• _The request_: Reproduce the material word for word, from the line containing "Given: Click the" through the line containing "click(x=292, y=370)", inclusive, and nothing else.

(Rows on where targets appear)
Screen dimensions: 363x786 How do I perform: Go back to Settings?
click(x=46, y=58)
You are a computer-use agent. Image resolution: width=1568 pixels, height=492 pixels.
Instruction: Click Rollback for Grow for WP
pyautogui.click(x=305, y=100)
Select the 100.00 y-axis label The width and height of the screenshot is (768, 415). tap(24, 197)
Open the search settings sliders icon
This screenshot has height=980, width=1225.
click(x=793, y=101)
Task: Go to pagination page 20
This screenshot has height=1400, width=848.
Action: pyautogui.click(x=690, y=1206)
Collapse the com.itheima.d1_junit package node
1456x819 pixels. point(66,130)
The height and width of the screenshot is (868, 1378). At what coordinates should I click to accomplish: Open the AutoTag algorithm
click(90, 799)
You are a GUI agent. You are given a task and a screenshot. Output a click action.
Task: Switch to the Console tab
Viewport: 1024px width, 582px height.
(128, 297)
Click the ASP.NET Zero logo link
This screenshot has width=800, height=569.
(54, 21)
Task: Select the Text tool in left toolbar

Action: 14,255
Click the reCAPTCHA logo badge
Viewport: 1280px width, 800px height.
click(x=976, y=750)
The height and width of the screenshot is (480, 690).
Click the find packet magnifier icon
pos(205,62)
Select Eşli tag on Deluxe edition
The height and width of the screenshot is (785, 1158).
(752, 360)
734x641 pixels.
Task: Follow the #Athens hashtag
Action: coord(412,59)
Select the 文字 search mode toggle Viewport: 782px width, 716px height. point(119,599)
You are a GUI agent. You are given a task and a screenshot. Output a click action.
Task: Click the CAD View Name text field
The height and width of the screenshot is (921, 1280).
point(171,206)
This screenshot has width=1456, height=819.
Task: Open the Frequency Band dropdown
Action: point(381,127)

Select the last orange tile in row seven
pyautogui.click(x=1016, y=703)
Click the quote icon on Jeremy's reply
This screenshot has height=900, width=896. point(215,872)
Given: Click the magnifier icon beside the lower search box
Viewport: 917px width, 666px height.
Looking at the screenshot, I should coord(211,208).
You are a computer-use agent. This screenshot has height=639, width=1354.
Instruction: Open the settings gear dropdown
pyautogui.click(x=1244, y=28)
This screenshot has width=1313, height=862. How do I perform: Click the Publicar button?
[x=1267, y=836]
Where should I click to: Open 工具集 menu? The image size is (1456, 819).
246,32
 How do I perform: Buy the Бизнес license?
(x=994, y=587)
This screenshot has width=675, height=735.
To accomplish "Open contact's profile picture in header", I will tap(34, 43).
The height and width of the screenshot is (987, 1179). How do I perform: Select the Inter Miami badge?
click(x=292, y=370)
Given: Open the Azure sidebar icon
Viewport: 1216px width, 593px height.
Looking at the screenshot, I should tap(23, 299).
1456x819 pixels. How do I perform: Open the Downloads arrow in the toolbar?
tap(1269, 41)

• _Response to the exercise_:
Given: Click the magnifier icon beside the lower search box
Viewport: 917px width, 666px height.
Looking at the screenshot, I should coord(211,208).
You are a computer-use agent. This screenshot has height=639, width=1354.
Instruction: Open the settings gear dropdown
pyautogui.click(x=1244, y=28)
This screenshot has width=1313, height=862. How do I perform: Click the Publicar button?
[x=1267, y=836]
Where should I click to: Open 工具集 menu? The image size is (1456, 819).
246,32
 How do I perform: Buy the Бизнес license?
(x=994, y=587)
This screenshot has width=675, height=735.
To accomplish "Open contact's profile picture in header", I will tap(34, 43).
The height and width of the screenshot is (987, 1179). How do I perform: Select the Inter Miami badge?
click(x=292, y=370)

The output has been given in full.